The Asian financial crisis was a period of financial upset which occurred in many Asian nations in the middle of the 1990s. The depths of the Asian financial crisis led global leaders to express concern that the crisis could spread globally, and these concerns were used to justify an intervention by the International Monetary Fund (IMF). Economists took a number of important lessons away from this financial crisis and other periods of financial turmoil which occurred around the world in the 1990s, and the crisis highlighted the global nature of the economy.
In the early 1990s, economists all over the world were hailing the “Asian miracle.” Many Asian nations were experiencing unprecedented rates of financial growth, which generated substantial returns for investors who became involved in various economic endeavors in Asia. Asian real estate markets in particular experienced a great deal of growth, and many governments were slow to regulate and put risk management strategies in place. This decision turned out to be a very bad one.
In early 1997, several nations reported minor concerns about their economies and the strength of their currencies. Most investors and economists believed that the Asian economy would remain fundamentally strong, however, and little credence was given to these concerns until July 1997, when the Thai baht collapsed dramatically, followed by currencies in many other Southeast Asian countries.

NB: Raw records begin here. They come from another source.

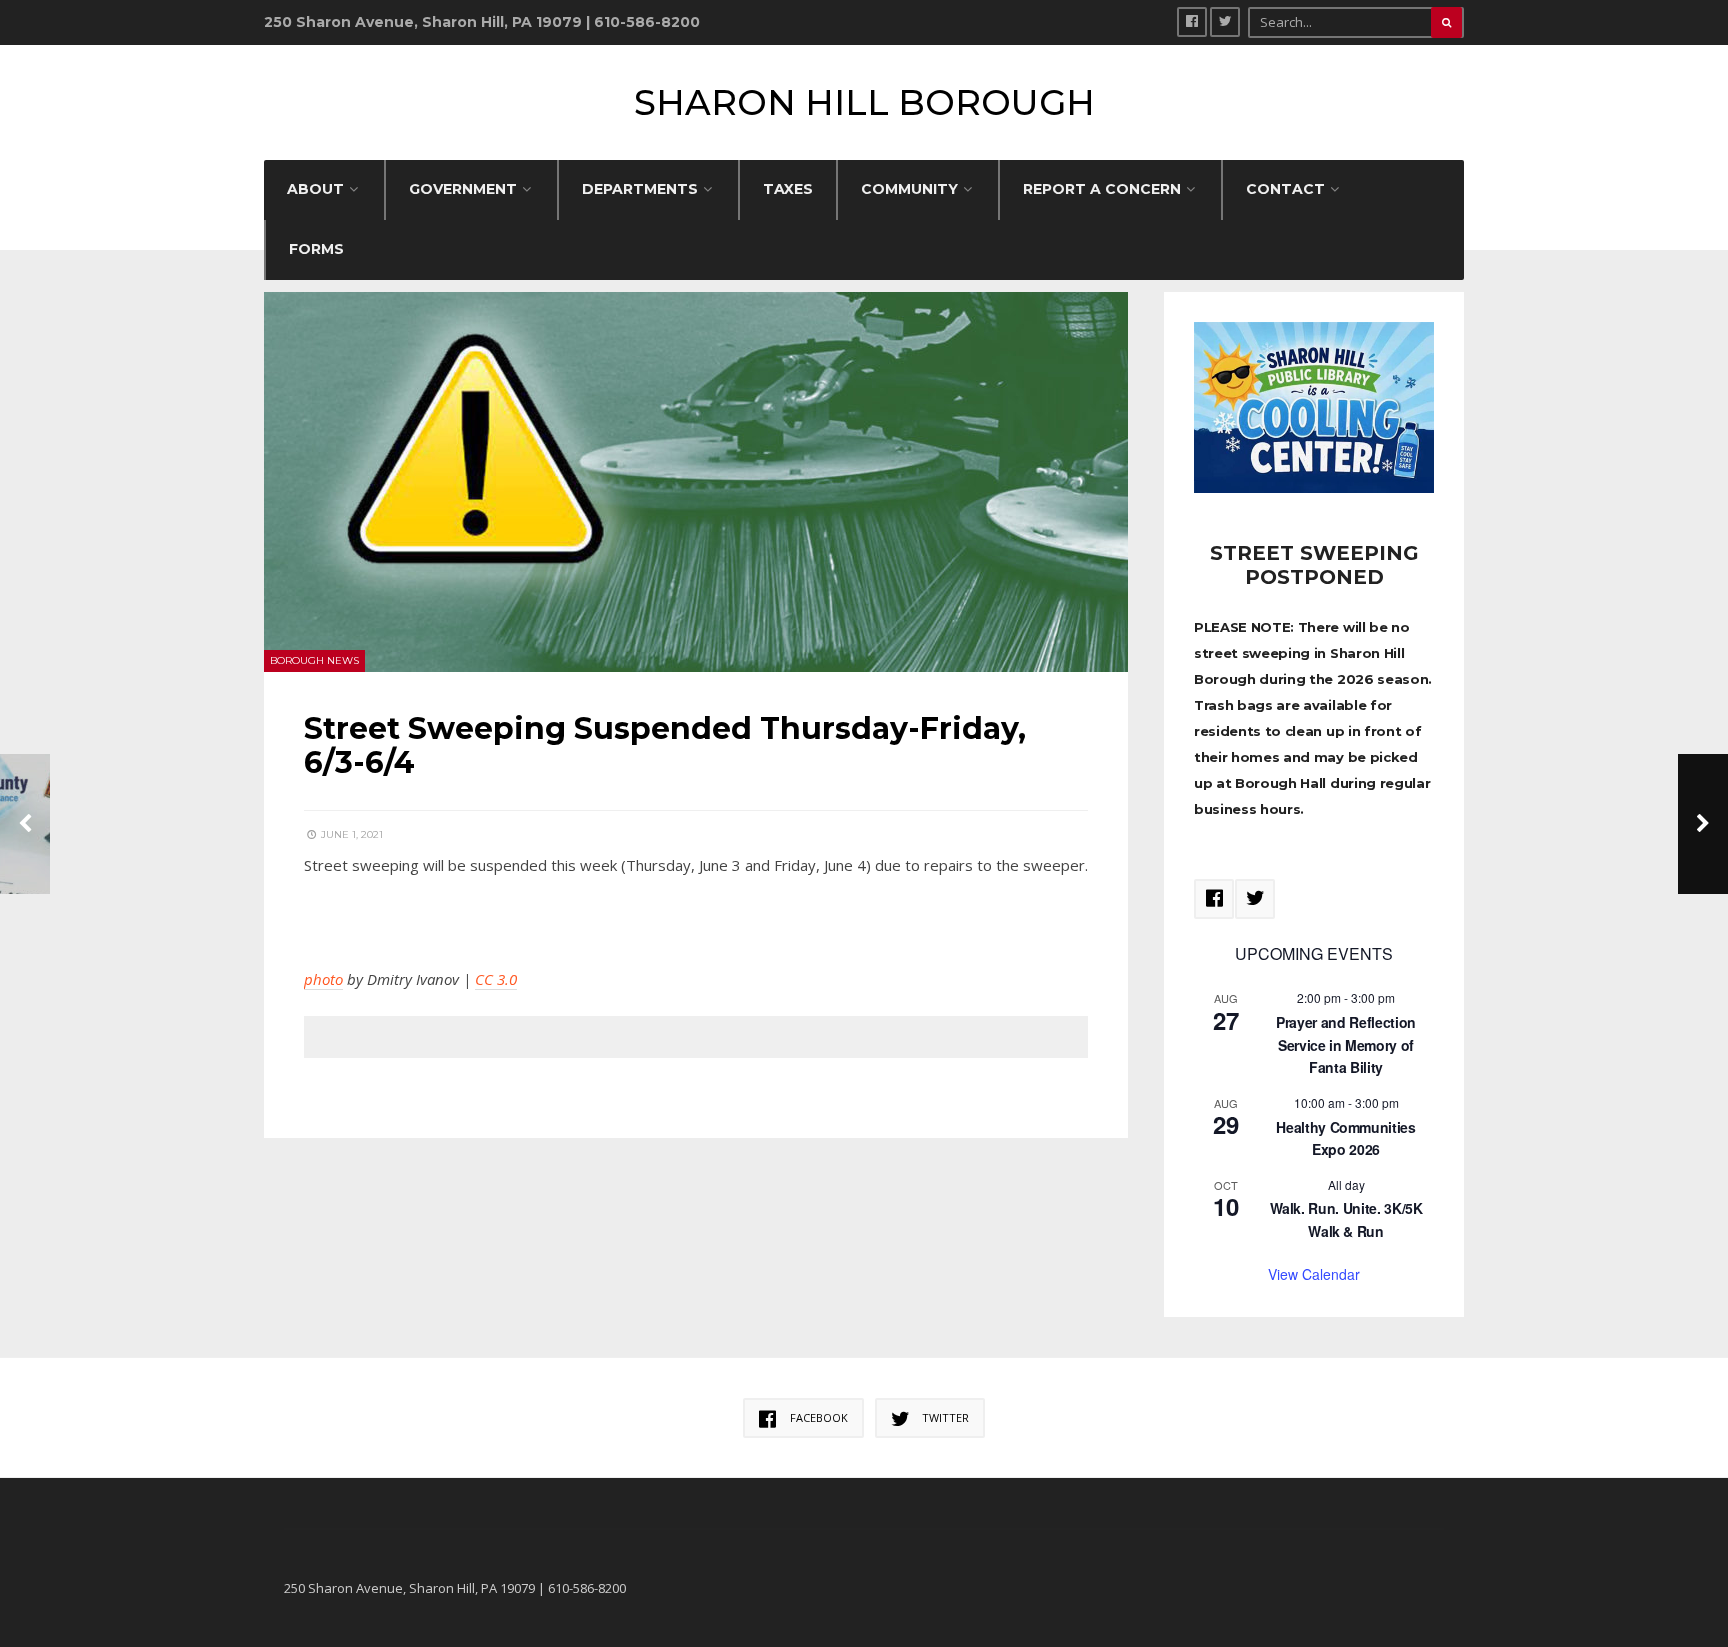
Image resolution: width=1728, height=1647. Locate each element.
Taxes (788, 189)
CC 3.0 (496, 979)
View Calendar (1314, 1274)
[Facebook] (1192, 22)
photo (323, 979)
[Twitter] (1225, 22)
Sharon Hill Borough (864, 102)
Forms (316, 249)
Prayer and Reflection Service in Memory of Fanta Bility (1346, 1044)
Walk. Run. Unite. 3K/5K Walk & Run (1346, 1219)
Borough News (314, 660)
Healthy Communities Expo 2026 (1345, 1138)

The first round of rapid currency devaluation was followed by another, causing financial instability to spread from Thailand to nations like South Korea, Indonesia, Laos, Malaysia, and the Philippines.
With currency devaluation came investor and lender panic, along with rampant speculation. Speculators further destabilized the Asian economy, while withdrawals of credit and investment funds created a credit crunch. Nations gripped in the Asian financial crisis desperately needed capital, but found funds increasingly unavailable, and this contributed to further economic destabilization. In several nations, the economic turmoil was accompanied by political problems, most notably in Indonesia.
Ultimately, the IMF stepped in with large infusions of capital to stabilize the Asian economy, arguing that the Asian financial crisis was starting to spread around the world as Asian trade partners suffered. Approximately 18 months after the start of the crisis, most Asian markets were largely stabilized and starting to recover. One of the grimmest lessons of the Asian financial crisis was the danger of speculation, especially on real estate, and of the issue of a cascading series of events which could turn an isolated economic problem into a regional one.